→ TEXT SEGMENT
**********
Ahmet Kiliç (born 20 March 1984) is a Dutch footballer who plays for Jeugd '90 in the Derde Klasse.

Career

Professional
Kiliç played in the youth of Edesche Boys, DTS '35 and Vitesse, and made his debut on 7 November 2003 for AGOVV. He made his professional debut in the match against Fortuna Sittard, which was won 1–4 by AGOVV. He came on for Koen Garritsen in the 86th minute. In 2007 he joined Yeni Kırşehirspor in Turkey. There, he was not paid his salary and he returned to the Netherlands in early-2008 and where he applied for a status as a free agent and financial compensation through the court.

Lower level
Kiliç continued his career with amateur club De Treffers. In 2013, he joined Bennekom and from the 2014–15 season he also started managing FC Jeugd '90. In 2015, his career as a player at Bennekom came to an end after he was suspended for 18 months in September 2014 after participating in a brawl against opponent SV Huizen. In 2017, Kiliç had to end his coaching duties at Jeugd '90 because he did not have the required coaching diplomas. He continued in 2018 as a player at WAVV and from 2019 returned to Jeugd '90.
**********
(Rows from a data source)
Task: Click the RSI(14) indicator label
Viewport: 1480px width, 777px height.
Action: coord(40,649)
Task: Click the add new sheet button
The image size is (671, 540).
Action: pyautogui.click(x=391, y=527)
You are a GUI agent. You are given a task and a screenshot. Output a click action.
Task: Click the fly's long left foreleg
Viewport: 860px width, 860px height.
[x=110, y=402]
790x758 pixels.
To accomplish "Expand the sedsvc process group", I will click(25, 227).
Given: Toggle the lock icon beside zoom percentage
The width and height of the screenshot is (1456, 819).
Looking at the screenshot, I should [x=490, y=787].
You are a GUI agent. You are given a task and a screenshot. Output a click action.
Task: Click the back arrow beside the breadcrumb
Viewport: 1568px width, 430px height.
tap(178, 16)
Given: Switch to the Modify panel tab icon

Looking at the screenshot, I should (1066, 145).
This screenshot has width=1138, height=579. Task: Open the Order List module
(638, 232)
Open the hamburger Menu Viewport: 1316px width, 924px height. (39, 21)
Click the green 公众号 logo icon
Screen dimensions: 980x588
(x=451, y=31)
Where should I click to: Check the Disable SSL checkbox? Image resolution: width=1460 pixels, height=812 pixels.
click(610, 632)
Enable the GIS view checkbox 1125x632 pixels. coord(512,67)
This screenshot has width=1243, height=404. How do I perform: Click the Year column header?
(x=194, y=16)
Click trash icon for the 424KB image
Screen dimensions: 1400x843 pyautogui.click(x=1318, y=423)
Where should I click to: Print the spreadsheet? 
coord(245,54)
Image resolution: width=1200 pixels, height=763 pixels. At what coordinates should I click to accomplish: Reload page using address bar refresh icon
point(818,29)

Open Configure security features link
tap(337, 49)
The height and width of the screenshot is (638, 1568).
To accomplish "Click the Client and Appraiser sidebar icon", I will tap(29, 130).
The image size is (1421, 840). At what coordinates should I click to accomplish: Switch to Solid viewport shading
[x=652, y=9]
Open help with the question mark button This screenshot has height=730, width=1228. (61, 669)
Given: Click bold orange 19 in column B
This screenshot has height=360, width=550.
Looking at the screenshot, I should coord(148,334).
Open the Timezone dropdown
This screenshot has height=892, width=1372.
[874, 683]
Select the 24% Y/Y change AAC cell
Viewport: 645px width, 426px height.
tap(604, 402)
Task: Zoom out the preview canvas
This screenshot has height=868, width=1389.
**********
According to the biography of Ahmet Kiliç, which player did he replace in his professional debut against Fortuna Sittard? These rows have no connection to the biography.

→ SOLVED EXERCISE
Koen Garritsen, in the 86th minute.